Constellation is said to be good because it is ten times safer than Shuttle. This figure is not the result of testing or even a design analysis, it was simply a goal stated by NASA, yet it was used as though it was a test result!
The ASAP says SpaceX is unsafe because it hasn't followed the NASA standards, yet it says Soyuz is safe "by equivalence" without any such documentaion. The near-fatal failure of the Soyuz service module to separate, which had occurred before, due to poor quality control of a simple part like an explosive bolt, which nearly killed a US astronaut wasn't mentioned, nor are the two fatal Soyuz incidents in flight and one in which the abort system went off prematurely causing one fatality and multiple injuries. So far as the report is concerned, Soyuz apparently has a perfect safety record.
ASAP says the Shuttle is perfectly safe now but after another year of safe flight it will mysteriously become unsafe because a multitude of parts, of which the ASAP was unable to identify even one, will suddenly wear out en masse after thirty years, in all three orbiters, even though they are different ages.
Shuttle is bad because it is based on "old technolgy" even though it has had continuous upgrades. Ares is of course based on Shuttle and even older Apollo technology, which is why it was considered "man rated", yet yet it is considered new. Soyuz likewise isn't "old".
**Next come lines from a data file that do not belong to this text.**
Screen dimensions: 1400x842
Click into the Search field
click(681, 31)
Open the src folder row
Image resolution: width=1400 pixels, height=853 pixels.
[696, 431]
ASAP says Shuttle must be terminated because we are running out of parts and experienced people are leaving. But in reality the parts are simply not being ordered and the experienced people are being laid off. These are management decisions, not design deficiencies.
ASAP says safety come from "sandards, applying the standards, and verifying the standards have been applied." Yet as anyone who has sat through weeks of meetings knows, the standards SpaceX is accused of not meeting refer to the extraordinarily complex NASA safety review process and document structure, not to engineering or design. This includes multiple boards where scads of powerpoints are presented to people who never put hands on the hardware and decisions are made by voting. In fact the ASAP report does not discuss design or engineering at all. For instance, the SpaceX procedure of test-firing all engines prior to use (impossible with Ares) isn't mentioned. But this is understandable since none of the authors appear to have experience with launch vehicle design.
NASA estimates of risk are often given to two decimal places but if you actually trace the original source of the estimate it often is based on an order of magnitude estimate made without objective evidence.